The six verses I chanted at services last Shabbat (Parashat Shemot) included these mysterious ones:
4:24 At a night encampment on the way, the Lord encountered him and sought to kill him. 25 So Zipporah took a flint and cut off her son's foreskin, and touched his legs with it, saying, "You are truly a bridegroom of blood to me!" 26 And when He let him alone, she added, "A bridegroom of blood because of the circumcision."
This odd interlude takes place right after Moshe begins the trip to Egypt in response to God's order:
4:22 Then you shall say to Pharaoh, 'Thus says the Lord: Israel is My first-born son. 23 I have said to you, "Let My son go, that he may worship Me," yet you refuse to let him go. Now I will slay your first-born son.'"
Why interrupt the story to talk about circumcision? wondered the rabbi at services. Who is the "him" that God tries to kill (Moshe? the son?)? And what in the world is a "bridegroom of blood"? I was very grateful for this d'var Torah, because I had no idea what I was talking about when I chanted.
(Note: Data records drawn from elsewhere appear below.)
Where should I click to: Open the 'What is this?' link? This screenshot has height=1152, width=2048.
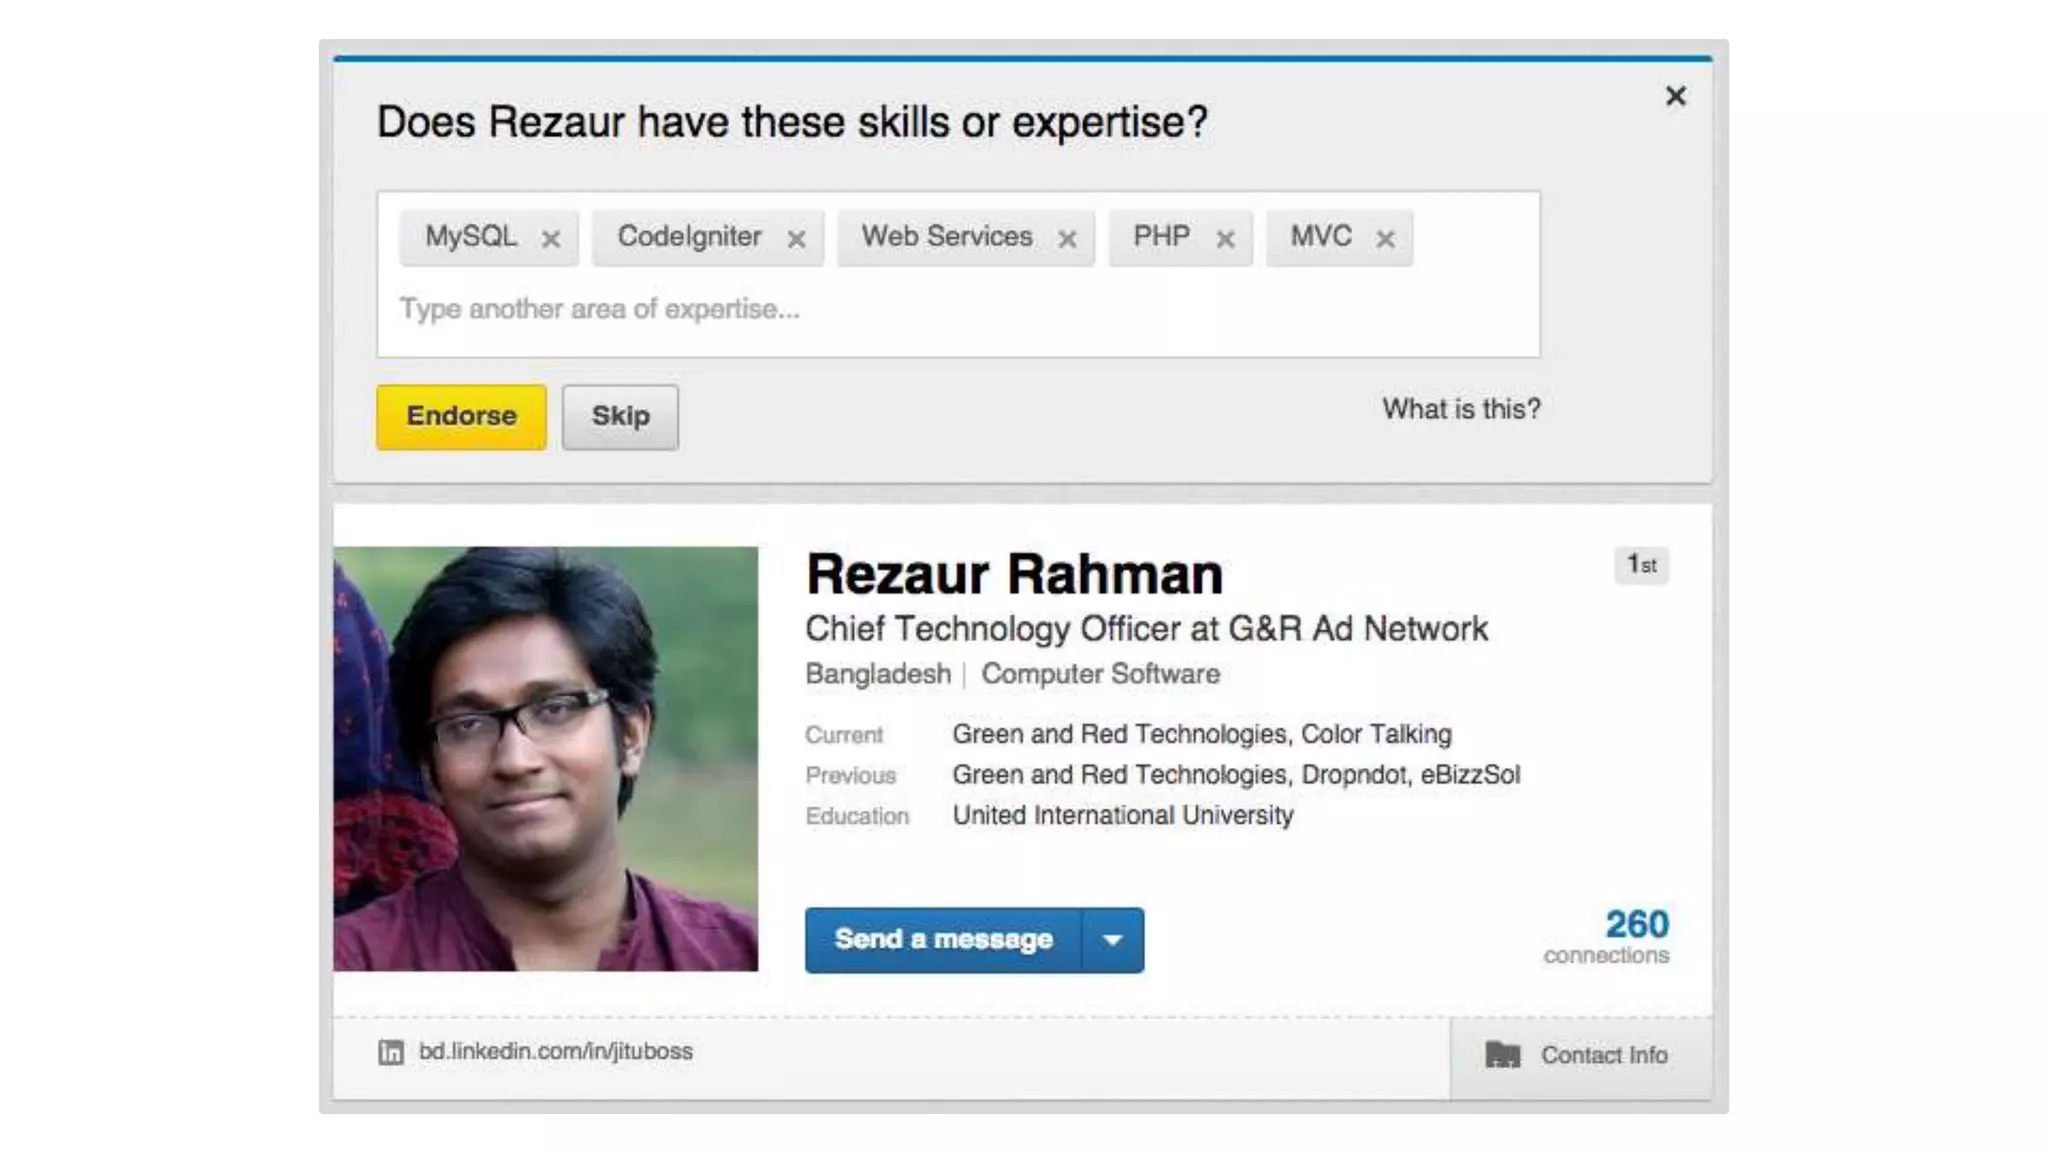click(x=1461, y=409)
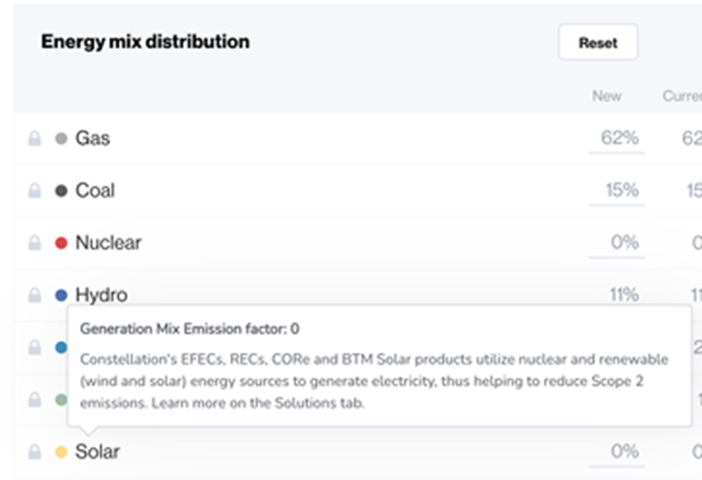Click the lock icon above Solar row
This screenshot has width=702, height=480.
(35, 399)
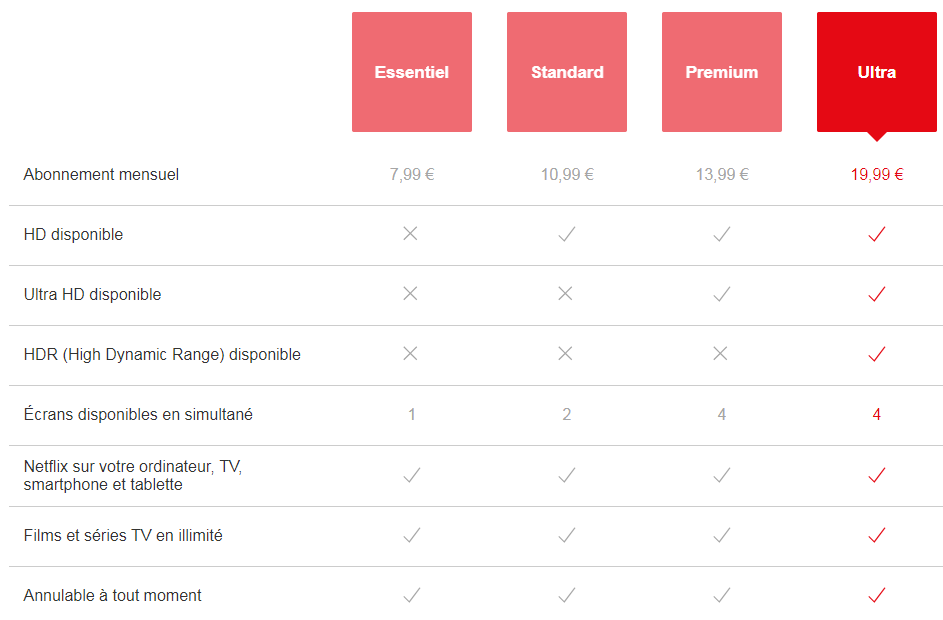The height and width of the screenshot is (620, 943).
Task: Choose the Premium plan tile
Action: click(x=721, y=72)
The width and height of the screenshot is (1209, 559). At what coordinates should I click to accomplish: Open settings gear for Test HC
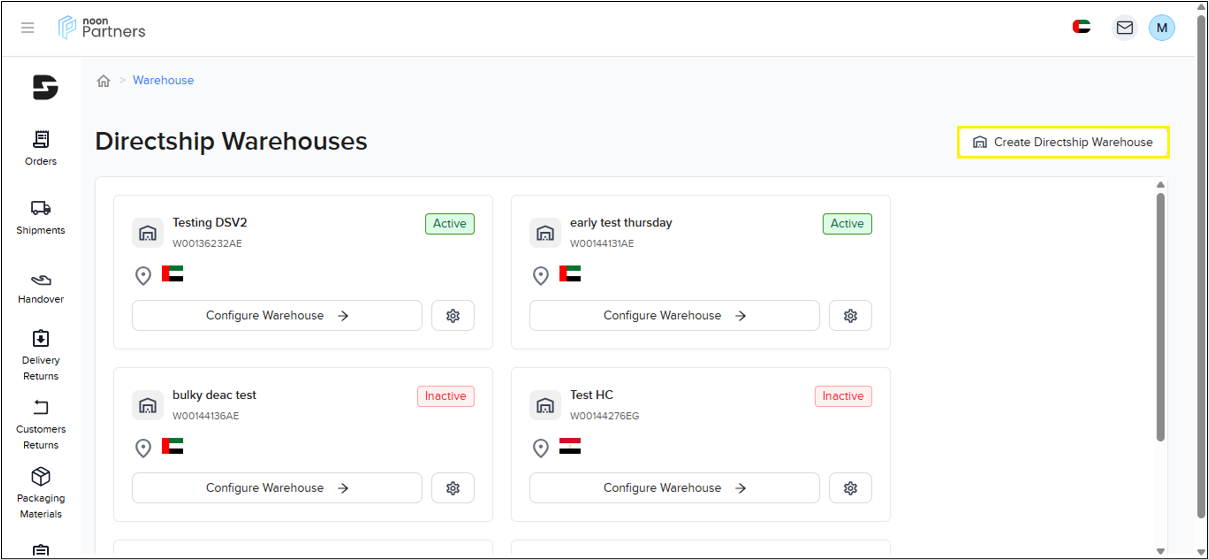pos(850,488)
The rabbi admitted that no one else really knew (our humash, Etz Hayim, says that it might be a fragment of an ancient myth whose meaning is lost) but offered a few suggestions. You'd think that Moshe and family would be in a hurry to begin the trip; why, then, did they stop to rest? Drawing a parallel between the blood of brit milah and the ritual of blood on doorposts that saved the lives of the Israelite firstborn, maybe it's commentary on the need to take action--keep going, don't make camp. (Along these lines, Aviva Zornberg noted the similarity between the word for night encampment [malon] and circumcision [milah].) The story of the Jewish people, over and over again, is one of motion and response.
I'm losing a lot in the retelling (and I was busy studying what I was about to chant as the rabbi spoke, so paid less attention that I should have), but the message I came away with was as in Lekh Lekha: Don't wait. Do something. Last week I was thinking about the contemplative orders of other religions, like monks and nuns. Judaism has nothing like that, and Jewish meditation (at least in my limited experience) even frames itself as a way to create focus to help repair the world--to take better action.
So why did God create beings who so love to procrastinate? (I guess God really does have a sense of humor.)